The Greek tag [Greek: lalageusa] — “chattering” — evokes the swallow whose return marks the season for action, a tag familiar from Pindaric and later Greek lyric; the spring is here, the spirit burns, but “there is nothing — not what, not where.” The single sentence catches the whole disposition of these April letters: the time has come and there is still no plan, no destination. Section 2 hands the business over to fortune (“the matters are past unravelling”), and turns at the close to a domestic complaint: Dionysius, the tutor who had quarrelled with him and gone over to others, is now reported by Tullia to be on his way — and Cicero does not want him as a witness to such trouble, nor does he want Atticus to fall out with the man on his account.

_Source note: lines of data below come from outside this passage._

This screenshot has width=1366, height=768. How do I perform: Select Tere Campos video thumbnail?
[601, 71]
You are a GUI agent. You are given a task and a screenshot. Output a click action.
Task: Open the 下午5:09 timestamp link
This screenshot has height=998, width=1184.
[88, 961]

When I had received your letter on the Nones of April, which Cephalio had brought, and was due to spend the next day at Minturnae and to go on directly from there, I stopped myself at my brother’s place at Arcanum, so that, until something more certain should be reported, we might be in a more out-of-the-way spot, and what can be transacted without us might still be transacted no less. The chattering swallow lalageusa is here already and the spirit burns, but there is nothing — not what, not where.
ego cum accepissem tuas litteras Nonis Aprilibus quas Cephalio attulerat, essemque Menturnis postridie mansurus et inde protinus, sustinui me in Arcano fratris, ut, dum aliquid certius adferretur, occultiore in loco essemus agerenturque nihilo minus quae sine nobis agi possunt. λαλαγεῦσα iam adest et animus ardet, neque est quicquam, quo et qua.
But this will be the care of my own and of the experts. Yet what you can do, as you have done so far, you will help me with by your counsels. The matters are past unravelling. Everything must be entrusted to fortune. We try without any hope. If anything better comes of it, we shall be amazed. I wish Dionysius had not set out to me; about whom my Tullia has written to me. But the time is unsuitable, and I would not wish our troubles, especially as great as these, to be a spectacle to a man no friend of ours — to whom I do not want you, on my account, to be an enemy.
sed haec nostra erit cura et peritorum. tu tamen quod poteris, ut adhuc fecisti, nos consiliis iuvabis. res sunt inexplicabiles. fortunae sunt committenda omnia. sine spe conamur ulla. melius si quid acciderit, mirabimur. Dionysium nollem ad me profectum; de quo ad me Tullia mea scripsit. sed et tempus alienum est, et homini non amico nostra incommoda, tanta praesertim, spectaculo esse nollem; cui te meo nomine inimicum esse nolo.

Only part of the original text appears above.